10 Python Tips for High-Performance ML Backends (2)

This article is a translated version of my article posted on Hyperconnect Tech Blog, originally written in Korean at May 2023.
한국어 포스트를 보시려면 위 링크를 클릭해주세요.

Article by Youngsoo Lee (me), Suhyun Lee, and Gunjun Lee. Hyperconnect, May 2023.

This is second part of the article. Read previous part.

Part 1
1. GC can be a bottleneck in some cases. You can tune when GC runs.
2. Built-in lists aren’t always fast — use array or numpy when needed
3. Multiprocessing has high communication overhead — be careful in low-latency scenarios
4. If you’re using PyTorch in a multiprocess environment, adjust num_threads
5. Pydantic is very slow — avoid it when not needed

Part 2 (current)
6. Creating a Pandas DataFrame is slow. Use it carefully.
7. The default json package is slow. Use orjson or ujson.
8. Classes are not always fast. Use dict if performance is an issue.
9. Python 3.11 is less slow
10. (Bonus) How to use line profiler

#6 Creating a Pandas DataFrame takes time — use it carefully

Many ML engineers use Pandas [6-1] for data analysis and preprocessing. While Pandas is built on top of NumPy [6-2], it can still be slower than expected if used carelessly — especially when working with DataFrame. The process of creating and transforming data in a DataFrame can be more expensive than you might think.

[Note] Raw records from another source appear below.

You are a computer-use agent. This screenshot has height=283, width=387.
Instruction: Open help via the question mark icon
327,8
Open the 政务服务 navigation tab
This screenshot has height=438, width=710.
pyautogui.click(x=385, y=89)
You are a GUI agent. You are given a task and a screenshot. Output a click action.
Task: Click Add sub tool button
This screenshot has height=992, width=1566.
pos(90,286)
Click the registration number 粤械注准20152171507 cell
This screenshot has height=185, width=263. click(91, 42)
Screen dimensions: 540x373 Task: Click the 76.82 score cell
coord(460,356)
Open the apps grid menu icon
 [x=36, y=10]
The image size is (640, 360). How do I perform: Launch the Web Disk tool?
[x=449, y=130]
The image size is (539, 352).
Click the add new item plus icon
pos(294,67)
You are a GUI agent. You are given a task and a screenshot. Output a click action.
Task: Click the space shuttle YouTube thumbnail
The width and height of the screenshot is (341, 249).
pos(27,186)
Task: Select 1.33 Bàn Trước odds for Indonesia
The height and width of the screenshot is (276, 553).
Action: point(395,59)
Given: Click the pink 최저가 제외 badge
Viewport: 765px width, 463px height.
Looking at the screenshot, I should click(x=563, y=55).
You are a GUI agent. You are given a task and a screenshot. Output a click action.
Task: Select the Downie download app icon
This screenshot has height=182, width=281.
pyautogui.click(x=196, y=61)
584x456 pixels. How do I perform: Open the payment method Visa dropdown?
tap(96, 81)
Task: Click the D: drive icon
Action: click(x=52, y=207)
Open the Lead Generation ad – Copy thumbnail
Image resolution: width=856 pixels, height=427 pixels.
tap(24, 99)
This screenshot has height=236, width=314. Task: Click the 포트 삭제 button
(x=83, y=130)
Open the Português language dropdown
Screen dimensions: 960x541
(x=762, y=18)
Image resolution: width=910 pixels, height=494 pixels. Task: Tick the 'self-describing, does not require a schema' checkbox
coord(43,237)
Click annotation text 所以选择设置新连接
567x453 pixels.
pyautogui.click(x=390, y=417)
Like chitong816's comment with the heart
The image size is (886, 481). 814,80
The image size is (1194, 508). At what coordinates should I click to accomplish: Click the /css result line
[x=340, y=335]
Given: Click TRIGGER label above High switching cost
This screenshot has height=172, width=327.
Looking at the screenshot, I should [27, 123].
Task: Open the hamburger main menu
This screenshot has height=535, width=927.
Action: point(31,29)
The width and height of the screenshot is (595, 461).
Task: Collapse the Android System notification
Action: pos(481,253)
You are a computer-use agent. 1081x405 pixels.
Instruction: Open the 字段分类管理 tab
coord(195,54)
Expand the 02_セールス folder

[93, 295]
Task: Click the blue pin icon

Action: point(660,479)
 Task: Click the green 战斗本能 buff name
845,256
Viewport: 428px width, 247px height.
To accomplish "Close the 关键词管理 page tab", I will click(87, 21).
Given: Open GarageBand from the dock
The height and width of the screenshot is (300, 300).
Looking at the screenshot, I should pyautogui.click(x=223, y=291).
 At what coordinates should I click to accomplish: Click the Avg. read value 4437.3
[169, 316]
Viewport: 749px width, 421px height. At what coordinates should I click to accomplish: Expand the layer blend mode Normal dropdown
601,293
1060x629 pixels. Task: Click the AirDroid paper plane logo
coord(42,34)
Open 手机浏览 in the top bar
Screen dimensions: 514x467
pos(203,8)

Example: How fast is pandas?

Let’s look at how slow pandas.DataFrame can be. The code below creates 1,000 dictionaries with 50 fields each, and performs null value imputation (replacing None with 0.0). We compare the speed of using DataFrame.fillna() vs. a pure Python loop.

import random
import timeit
from typing import Dict, Optional
import pandas as pd

def create_sample_dict() -> Dict[str, Optional[float]]:
    d = {}
    for i in range(50):
        d[f"feature{i}"] = random.random() if random.random() < 0.9 else None
    return d

data_list = [create_sample_dict() for _ in range(1000)]

def null_imputation_using_df():
    df = pd.DataFrame(data_list)
    return df.fillna(0.0)

def null_imputation_in_pure_python():
    ret = []
    for data in data_list:
        new_data = data.copy()
        for key, val in new_data.items():
            if val is None:
                new_data[key] = 0.0
        ret.append(new_data)
    return ret

elapsed_time = timeit.timeit(null_imputation_using_df, number=1)
print(f"pandas.DataFrame: {elapsed_time * 1000:.2f}ms")

elapsed_time = timeit.timeit(null_imputation_in_pure_python, number=1)
print(f"pure python: {elapsed_time * 1000:.2f}ms")

Output:

pandas.DataFrame: 6.91ms  
pure python: 1.78ms

Pure Python is over 3 times faster. Even though Pandas uses NumPy internally, it turns out the DataFrame constructor takes most of the time — not fillna().

The structure of pandas.DataFrame

Pandas uses a column-oriented structure [6-3, 6-4]. Each column is stored as a separate NumPy array (ndarray).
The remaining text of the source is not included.